One of the new big ideas to come out of the Natural Environment White Paper and Biodiversity 2020 is Nature Improvement Areas. NIAs are yet another approach to Landscape Scale Conservation. Bids are being written as I type, the deadline for getting them in to NE is tomorrow. The 12 winners will receive around £600,000 over 3 years. That’s around the same annual amount as a very large HLS agreement (eg RSPB get £300,000 a year for the Ouse Washes). The plan is that each NIA covers from 10,000 to 50,000ha and within each NIA, much extra work will happen to manage land better for its existing species and habitats, while lots of new priority habitat is created, either by restoring degraded areas or from scratch. Of course this isn’t cheap and the NIA partnerships will have to lever in a huge amount of money to make it happen – way beyond what HLS can provide.
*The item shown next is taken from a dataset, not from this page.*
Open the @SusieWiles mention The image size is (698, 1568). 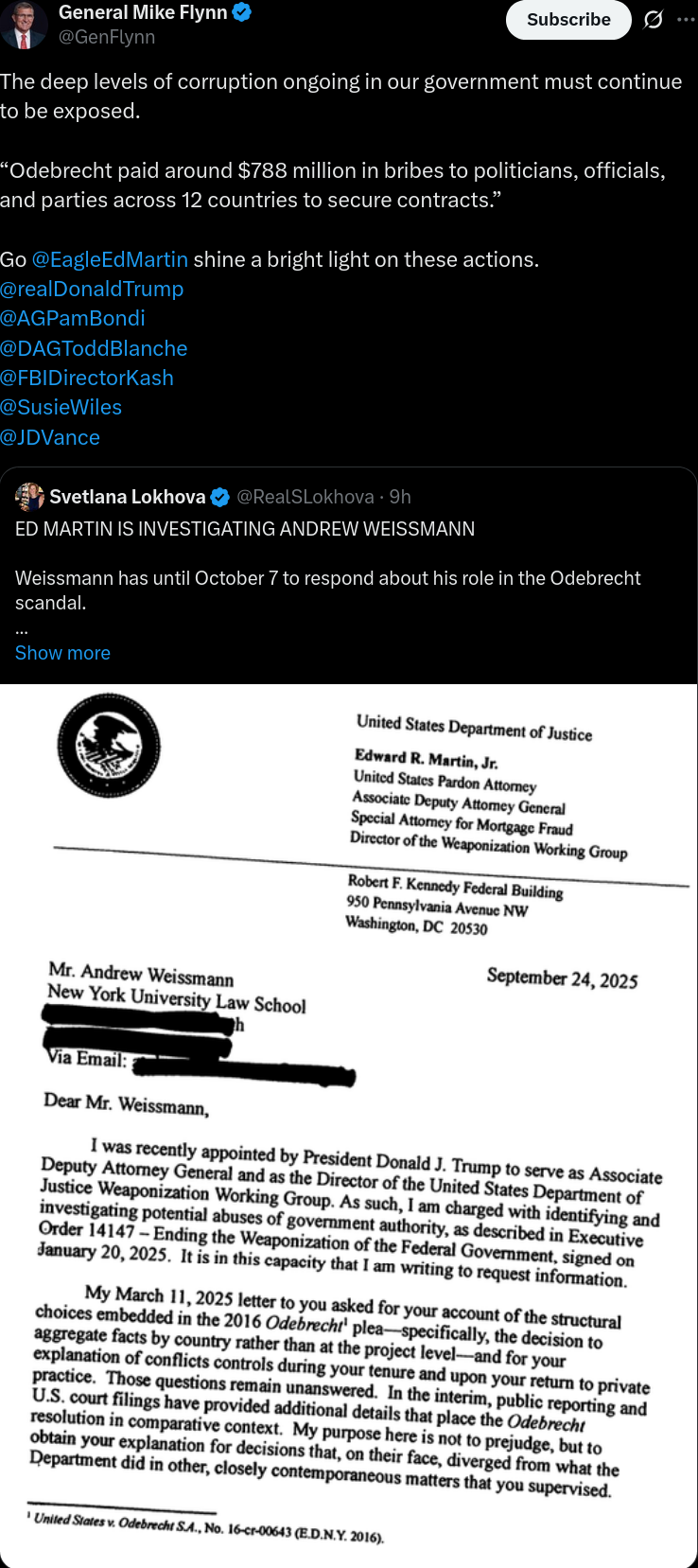pos(61,407)
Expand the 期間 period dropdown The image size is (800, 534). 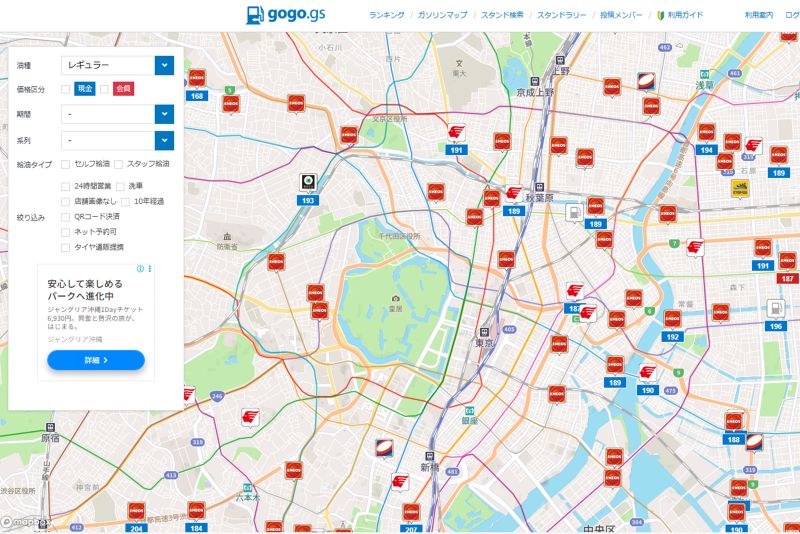[116, 114]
The HLF landscape partnerships funding pot is an obvious place for NIA’s to eye, but HLF look for broader benefits beyond just biodiversity, such as community engagement and landscape quality.
NIAs must be a good idea on many levels – the idea that an area of up to 50,000ha could be made much richer in biodiversity is a very appealing prospect – unless of course you happen to be a landowner there with very different ideas about how you want to manage your land eg maximising food production, or building lots of houses for example. I suspect the 12 winners will be in places where these 2 issues are not going to cause too much controversy – watch this space.
I do have a concern though – with NIA as the new conservation flavour of the month – there is a danger that they will suck in what meagre resources are available for conservation work in England – we’ve already seen strong signals that NIAs will get preferential take from the HLS pot; and NIA bidders who get through the first round are attending a workshop with HLF in November.
Given that together the maximum area they will cover is less than 5% of England, over 95% of our wildlife will still be living outside the NIAs.
Another big idea from the White Paper is Biodiversity Offsetting, which I have already blogged about as it’s relevant to the NPPF. I’m not going to say anymore about it at this point, other than to quote my old friend Ruth Davis
“How many badgers or hedgehogs do you save, to offset one dead otter? It’s madness.”